Increased Alveolar Concentration of Nitric Oxide Is Related to Serum-induced Lung Fibroblast Proliferation in Patients with Systemic Sclerosis

Abstract

Lung inflammation is present in patients with systemic sclerosis (SSc) and interstitial lung disease (ILD), but the mechanisms linking inflammatory and fibrotic processes in ILD are unknown. Our aim was to investigate whether alveolar inflammation, reflected by increased alveolar concentration of exhaled nitric oxide (C(A)NO), is related to the ability of serum from patients with SSc to induce pulmonary fibroblast proliferation (PFP) and myofibroblast conversion.
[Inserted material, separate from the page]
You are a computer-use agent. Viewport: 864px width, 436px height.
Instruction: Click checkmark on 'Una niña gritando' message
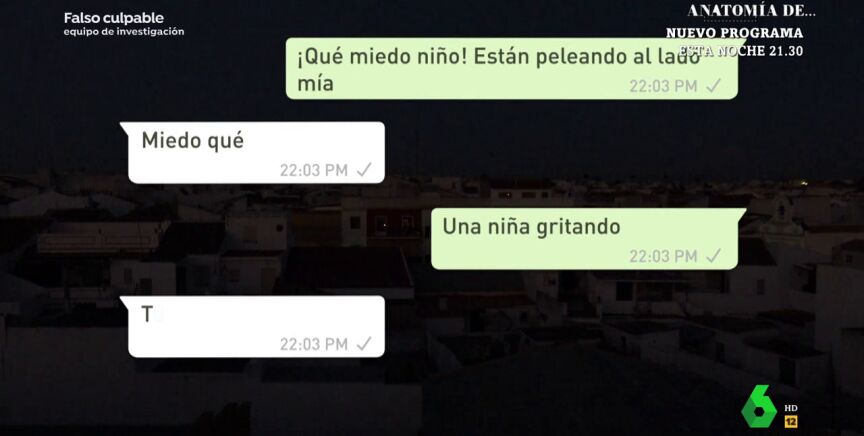click(x=714, y=256)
C(A)NO was measured in all subjects (37 patients with SSc and 10 healthy controls) whose sera were used to stimulate PFP (assessed by BrdU labeling index) and myofibroblast conversion (detected by alpha-smooth muscle actin expression). The PFP index in patients with SSc was compared to control values, and between patients with SSc who had elevated (> 4.3 ppb) and normal (<or= 4.3 ppb) C(A)NO values. Both C(A)NO and the PFP index were significantly greater in patients with SSc compared to controls. In patients with SSc, the PFP index was directly related to C(A)NO levels (r = 0.48; p = 0.002). The median PFP index was significantly higher in patients with SSc who had elevated C(A)NO (> 4.3 ppb; n = 25, median 1.1, range 0.98-1.23) than in patients with SSc who had normal C(A)NO (<or= 4.3 ppb; n = 12, median 0.93, range 0.82-1.08; p = 0.01). Similarly, myofibroblast conversion induced by SSc serum was significantly greater in patients with C(A)NO > 4.3 ppb than in patients whose C(A)NO was <or= 4.3 ppb (p < 0.001) and controls (p < 0.001). Alveolar inflammation reflected by increased nitric oxide production was related to serum-induced PFP and myofibroblast conversion, linking the active alveolitis process to cell proliferation and lung fibrosis in patients with SSc.